Following are some tips she offered on training staff to write grant proposals.

Assess the staff. Who are the best communicators, organizers, strategic thinkers? Who’s good with graphics? These individuals should be on your grant-writing team.

Assemble a grant-writing team. Appoint a single point person to manage the project, set deadlines, create the file system and marshal team members along. Assign writers to support the point person. Rotate team members for each grant proposal to avoid burnout and to give various staff members the opportunity to develop grant-writing skills.

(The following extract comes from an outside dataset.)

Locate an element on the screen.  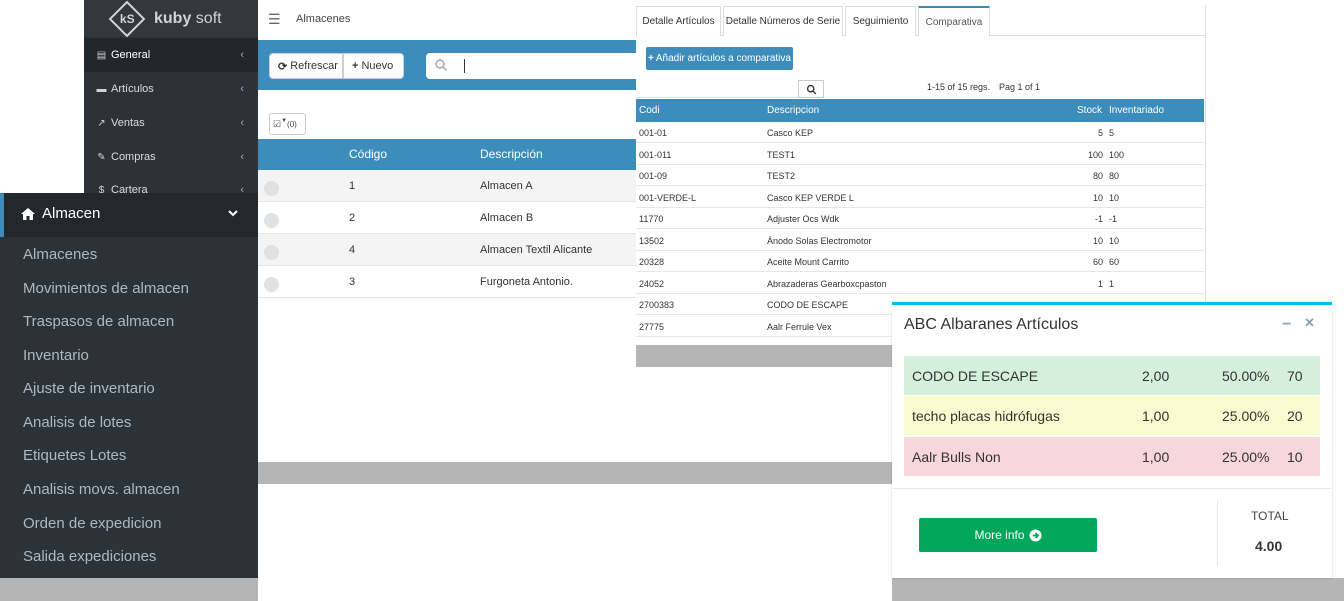
comparativa-search-input is located at coordinates (717, 89).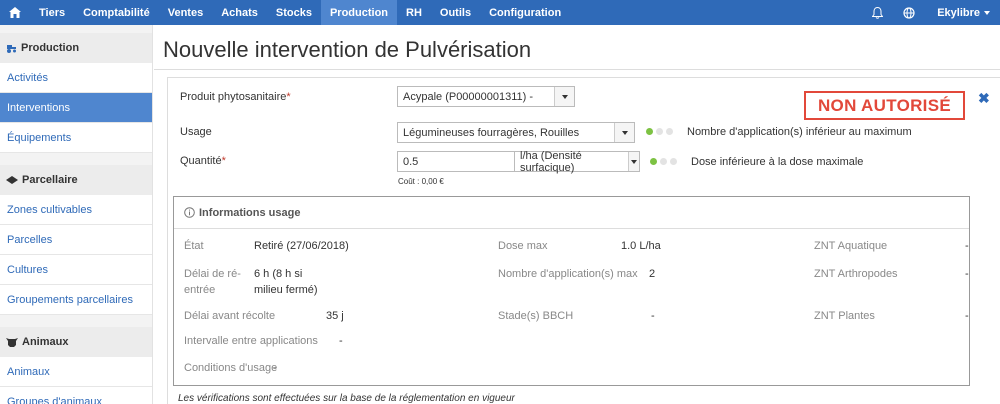 Image resolution: width=1000 pixels, height=404 pixels. I want to click on delai-reentree-value: 6 h (8 h si milieu fermé), so click(286, 282).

Host a training. At an all-hands staff meeting, teach the basics of proposal writing and give staff an idea of the types of grants your organization will seek. Here are four important themes to cover:

  1. Measurable outcomes rule. Don’t try to measure things that are too hard to measure, says Valentine. If it will take years to reach goal, or a goal is hard to quantify, start with smaller, identifiable things such the number of meetings or communications.
  2. Sound financial statements that can back up your program are critical. Smaller programs have trouble with this, but plan ahead so that the person who will be doing the back-end reporting is the one putting together the statements in the proposal. “Foundations are poring through these sections more, and there’s much more of a push toward transparency than ever before,” says Valentine.
  3. Brevity and bullets ensure your proposal gets read. Funders read hundreds of proposals each day. You’ll do well to teach staff to make their points in short, clean, jargon-free language and to visually convey as much information as possible. Valentine says to use logic models, graphs and bullets points. “Cut back on adjectives and stop congratulating yourself so much,” she says. “If you can say it in 10 words, use 10 words.”
  4. Translate the mission. A crucial part of the writing will be aligning the program’s mission with the requirements of the grant. Foundations are giving away mostly targeted dollars, says Valentine. The writers will need to be coached to talk with program managers and work out creative ways to explain how your nonprofit will fulfill the requirements of the grant.